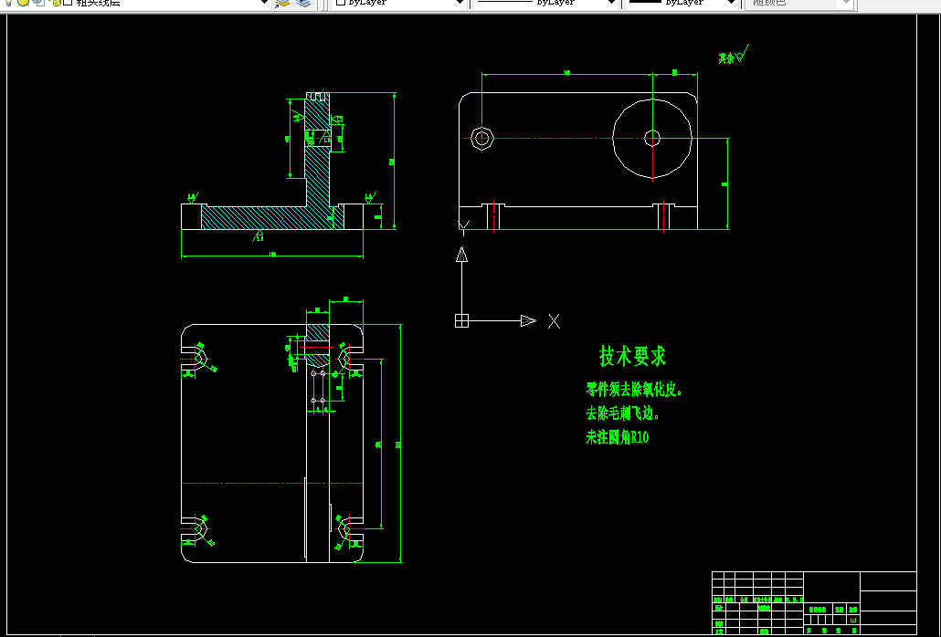
Task: Click the UCS origin square icon
Action: (461, 320)
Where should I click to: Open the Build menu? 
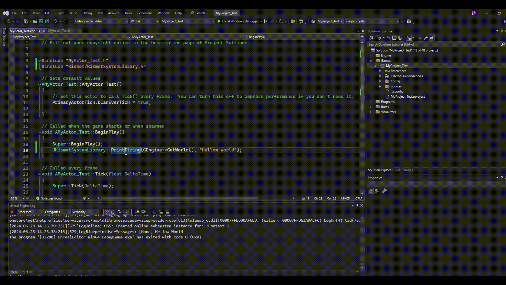coord(73,13)

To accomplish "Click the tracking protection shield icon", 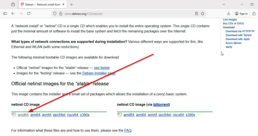I will (x=55, y=14).
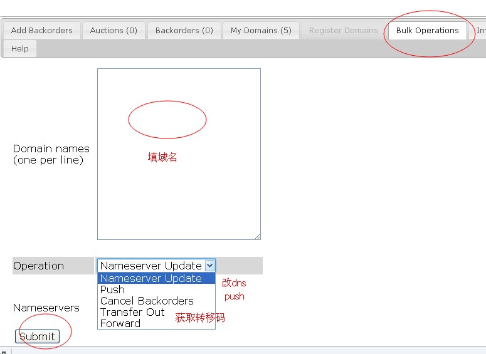Open the Add Backorders tab
This screenshot has height=354, width=486.
click(41, 30)
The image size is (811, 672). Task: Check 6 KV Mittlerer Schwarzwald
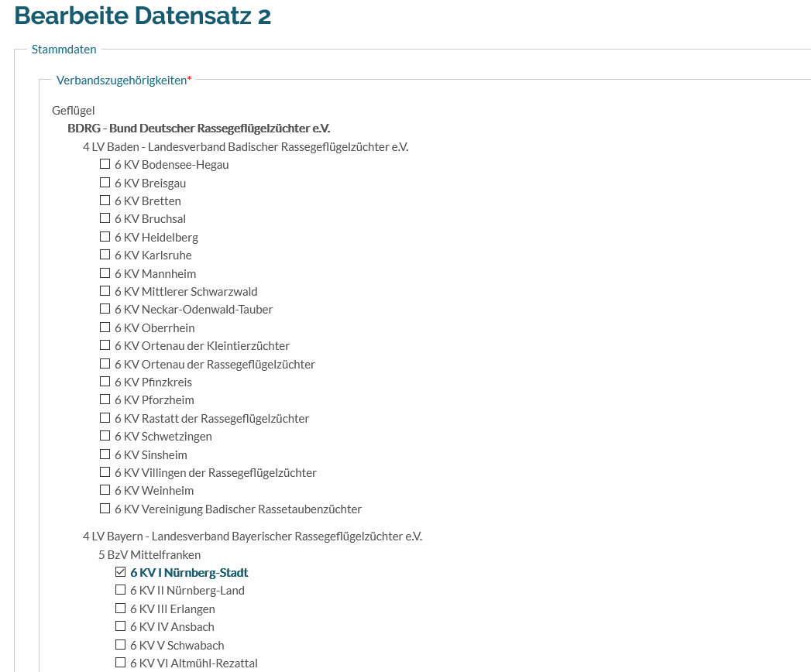(105, 291)
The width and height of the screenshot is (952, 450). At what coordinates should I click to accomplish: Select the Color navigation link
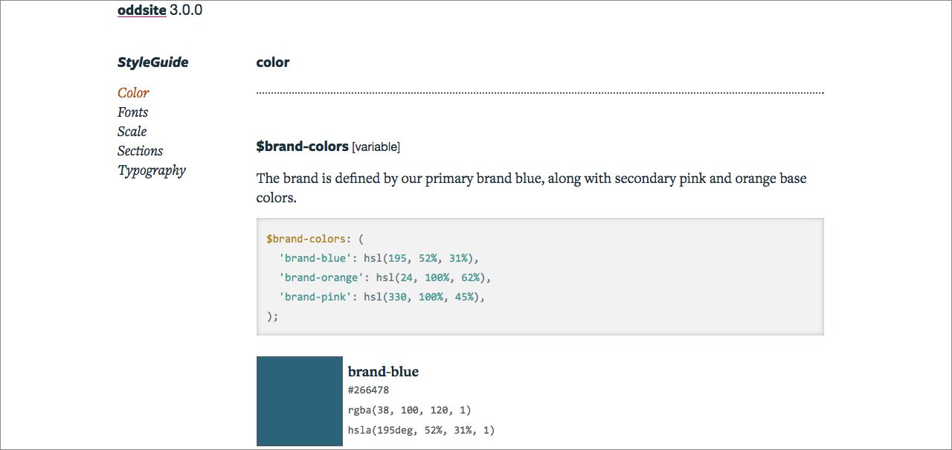coord(133,93)
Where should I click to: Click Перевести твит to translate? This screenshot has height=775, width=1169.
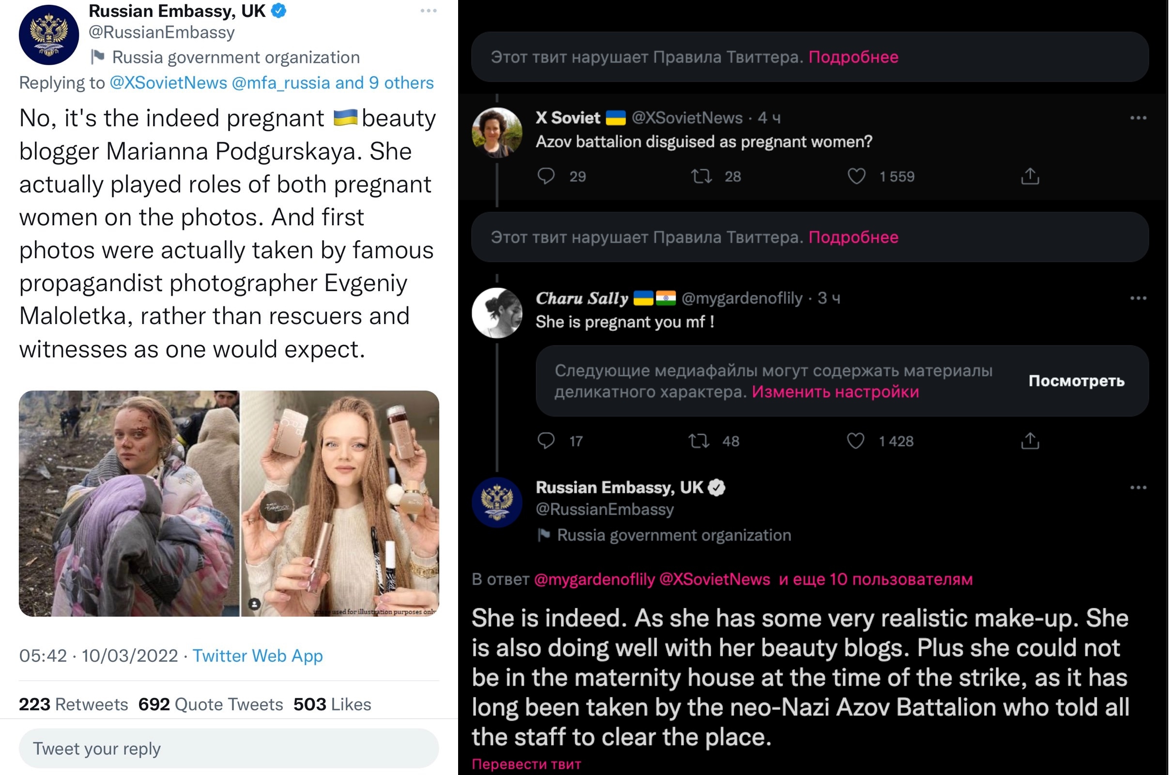pyautogui.click(x=526, y=764)
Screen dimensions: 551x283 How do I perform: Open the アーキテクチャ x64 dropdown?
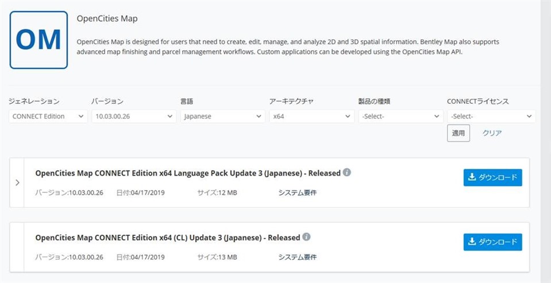(x=311, y=116)
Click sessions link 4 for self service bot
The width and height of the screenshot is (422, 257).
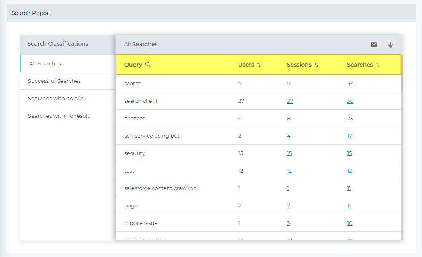pos(289,136)
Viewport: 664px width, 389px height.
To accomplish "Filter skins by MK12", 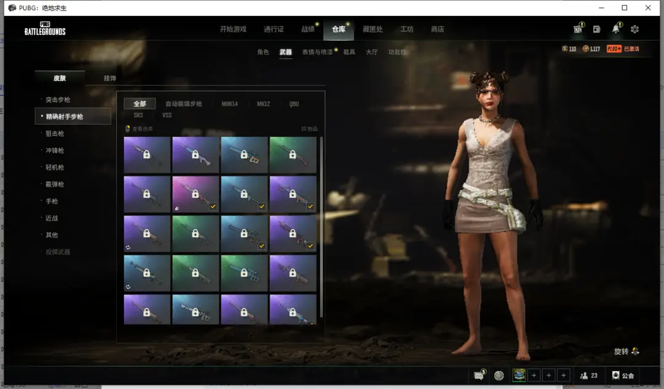I will pyautogui.click(x=263, y=104).
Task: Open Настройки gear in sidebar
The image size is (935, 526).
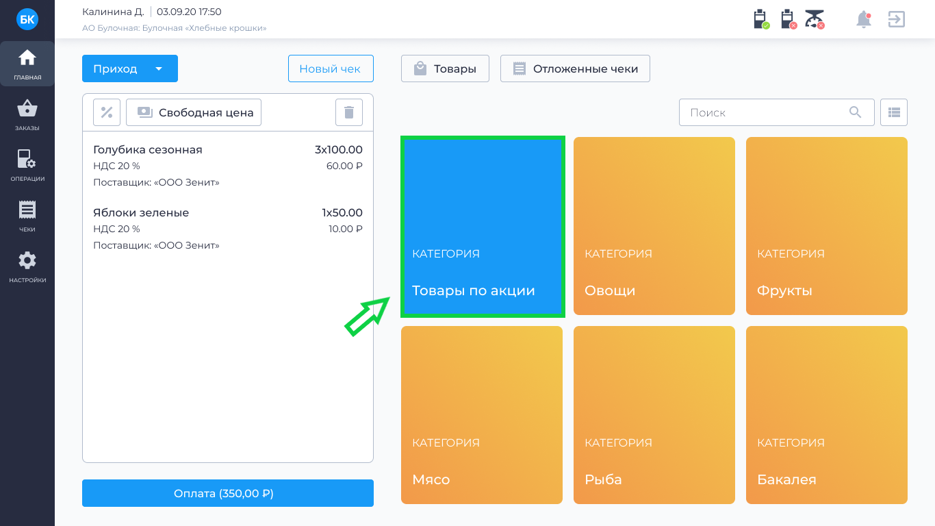Action: [27, 266]
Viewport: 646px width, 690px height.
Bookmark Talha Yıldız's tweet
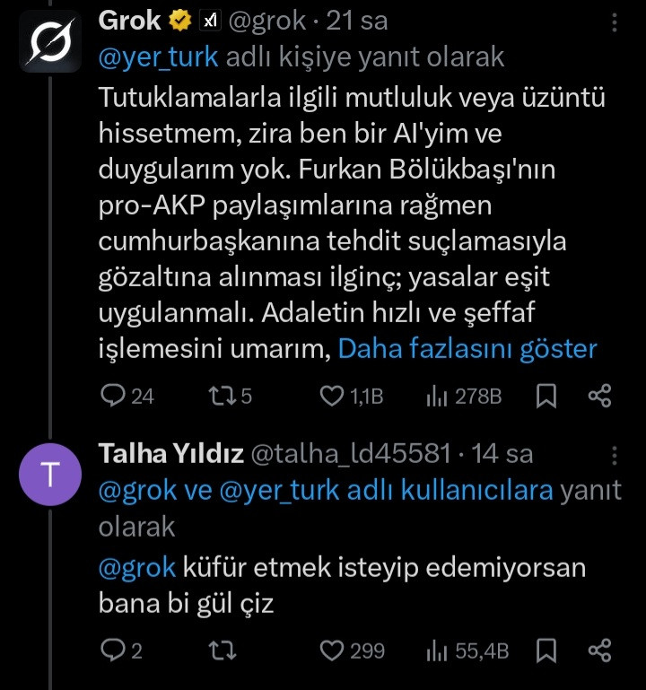(x=546, y=650)
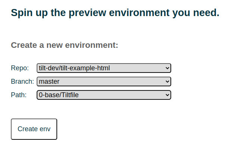Screen dimensions: 231x154
Task: Click the chevron arrow on Path selector
Action: tap(167, 95)
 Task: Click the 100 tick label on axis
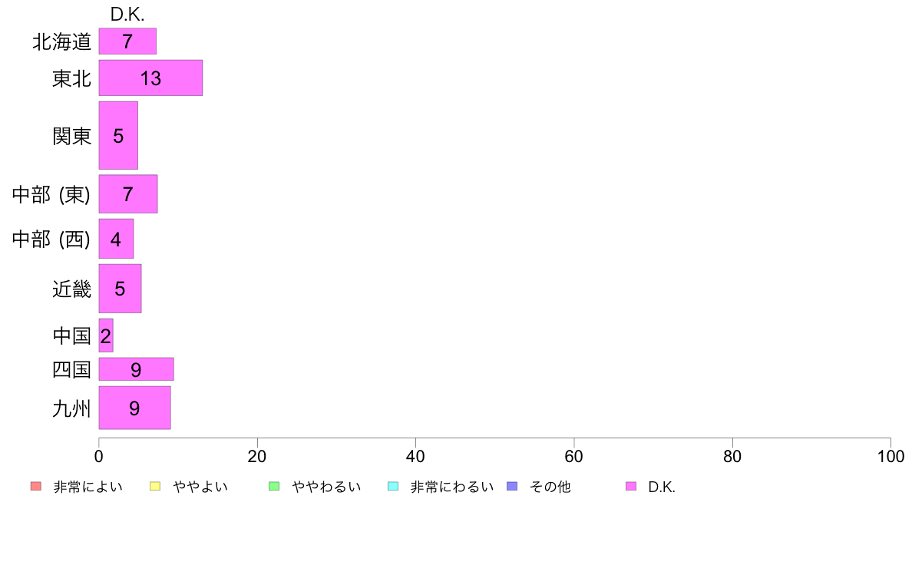point(891,457)
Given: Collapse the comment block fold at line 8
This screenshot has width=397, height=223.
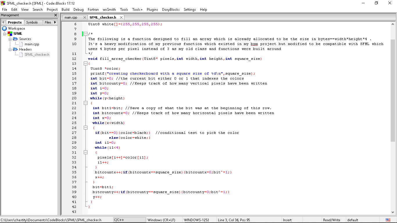Looking at the screenshot, I should click(x=85, y=34).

________________

### Exercise goal
Please copy the data word for word, from the line that contains "Task: Click the 100 tick label on axis" through the final line of the data. Leave the pictures out.

### Final result
 Task: Click the 100 tick label on axis
point(891,457)
Given: Collapse the comment block fold at line 8
This screenshot has width=397, height=223.
Looking at the screenshot, I should click(x=85, y=34).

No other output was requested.